The use of a unique method for DNA extraction and microbiome analysis of sputum samples is very important in translational research and could represent a step forward in the introduction of microbiome analysis in clinical practice. A homogeneity of methods for microbiome analysis is needed as well as data coming from different centers which are needed to improve the reproducibility of the method. These data should be important for the development of new methods in order to have an improvement of DNA extraction techniques for microbiome analysis.
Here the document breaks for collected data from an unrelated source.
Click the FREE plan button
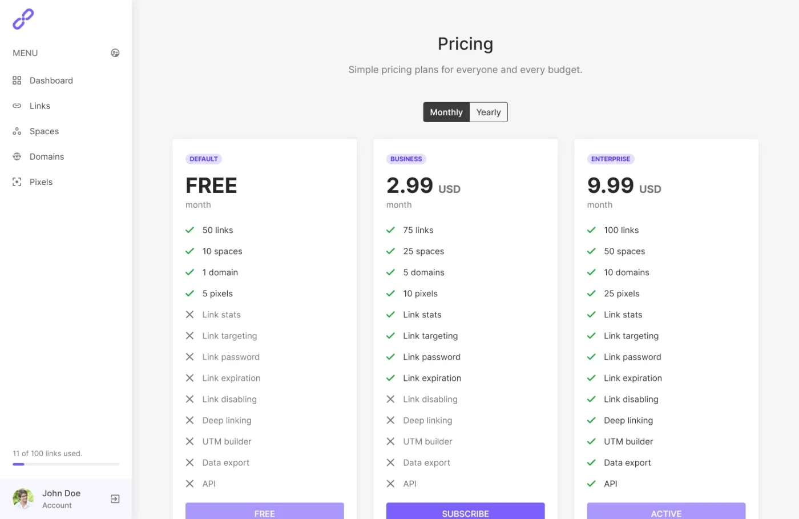Image resolution: width=799 pixels, height=519 pixels. [x=265, y=512]
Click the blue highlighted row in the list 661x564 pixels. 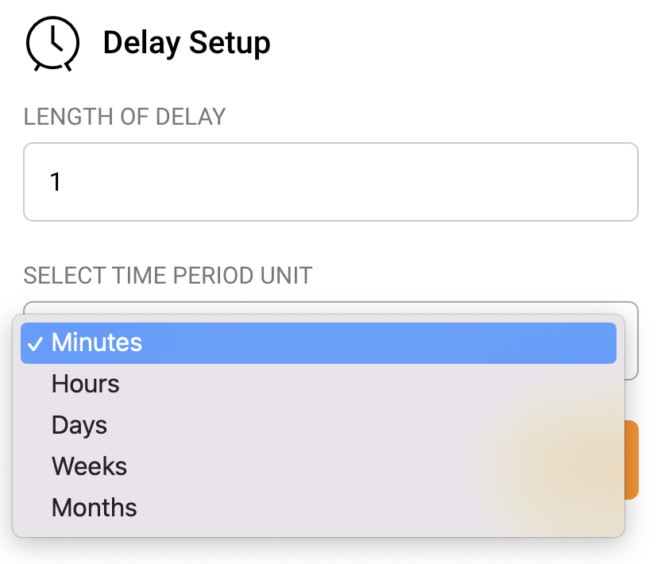pos(318,343)
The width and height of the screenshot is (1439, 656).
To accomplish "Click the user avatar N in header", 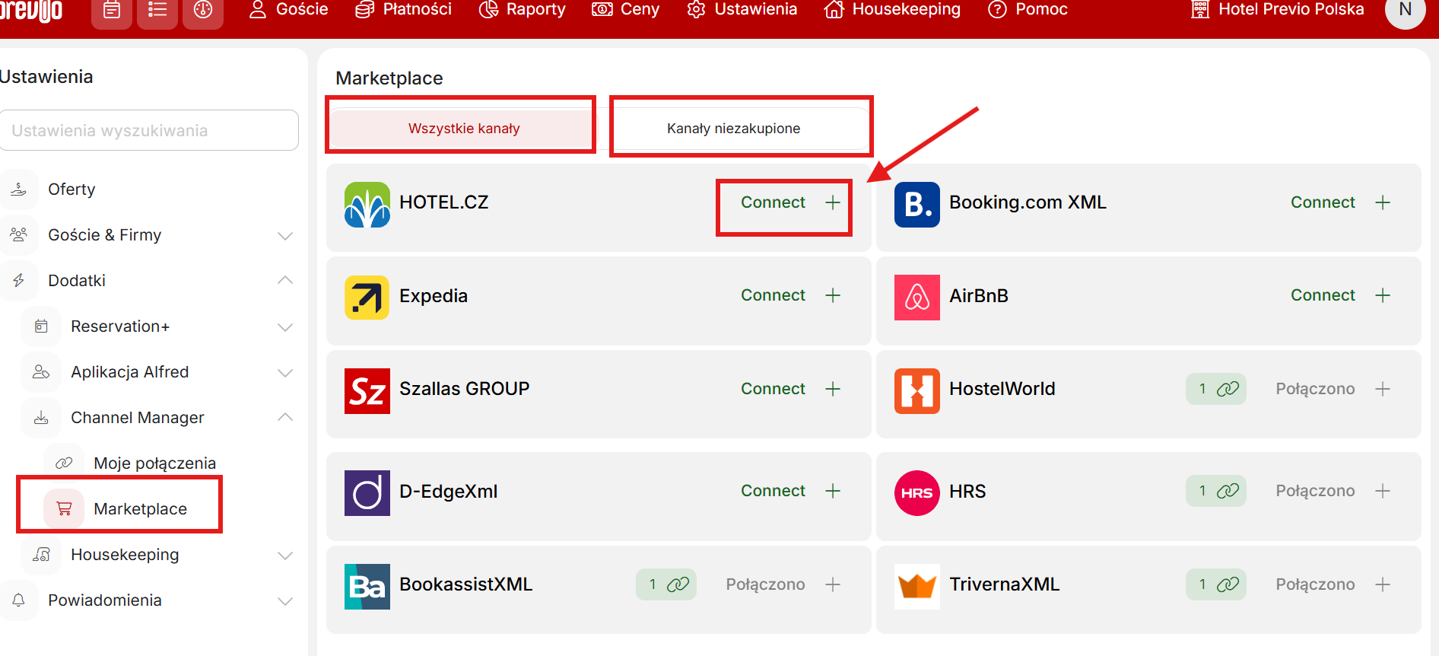I will coord(1405,11).
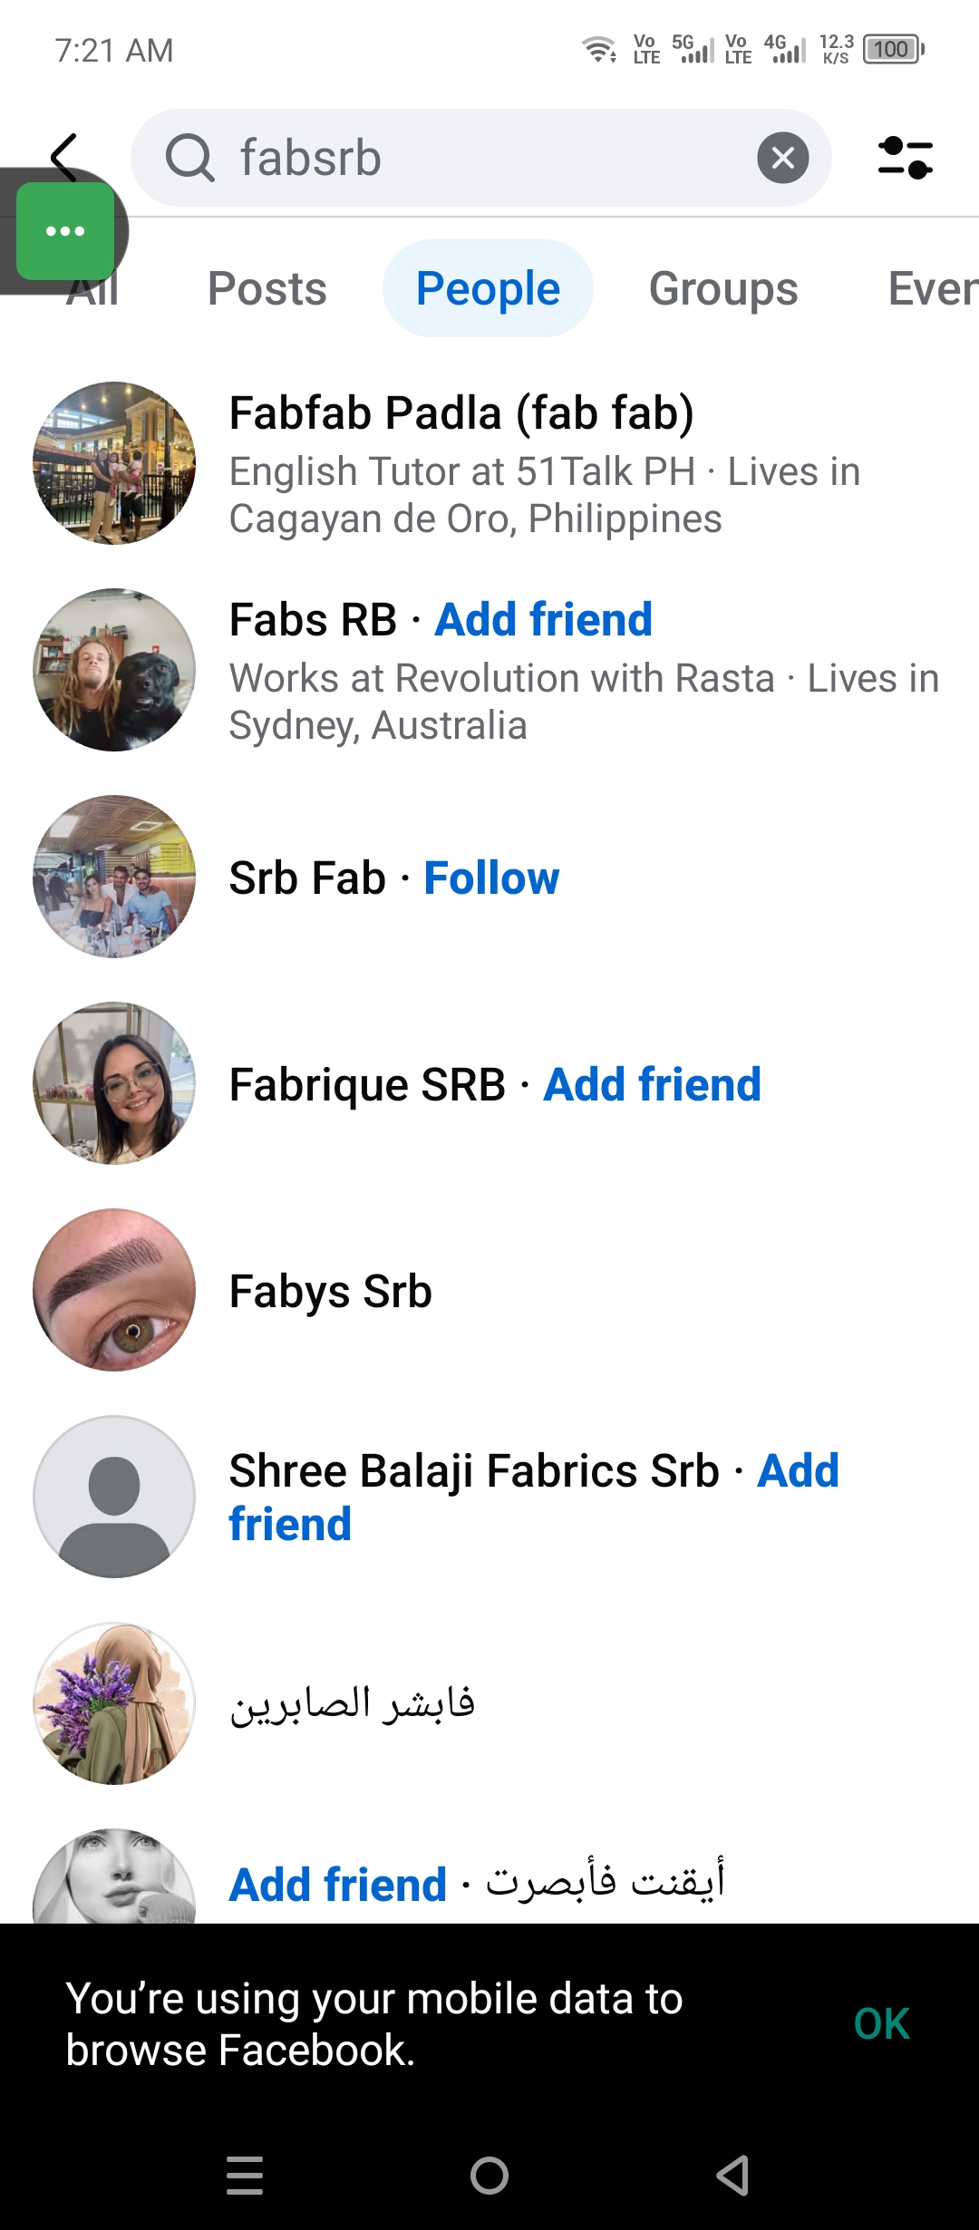This screenshot has width=979, height=2230.
Task: Clear the search text with X icon
Action: click(x=783, y=158)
None of the 18 evaluated conditions seems to be superior to the other ones in extracting DNA from sputum samples, although a higher amount of extracted DNA could be obtained using enzyme-based commercial kits. Pre-treatments with lysostaphin, lysozyme and DTT seem to be necessary in order to have the most representative microbiome evaluation possible. Further studies will be necessary in order to confirm our data. Moreover, these preliminary data show that neither synergic nor interfering effect is present between variables. Punctual evaluation of variables in an independent way should be needed in order to better address this issue. The hypothesis of evaluating microbiome from the same sputum samples in accordance with the same standard operating procedures across different international centers will be considered in case of multicenter studies on microbiome analysis will be designed in the next future.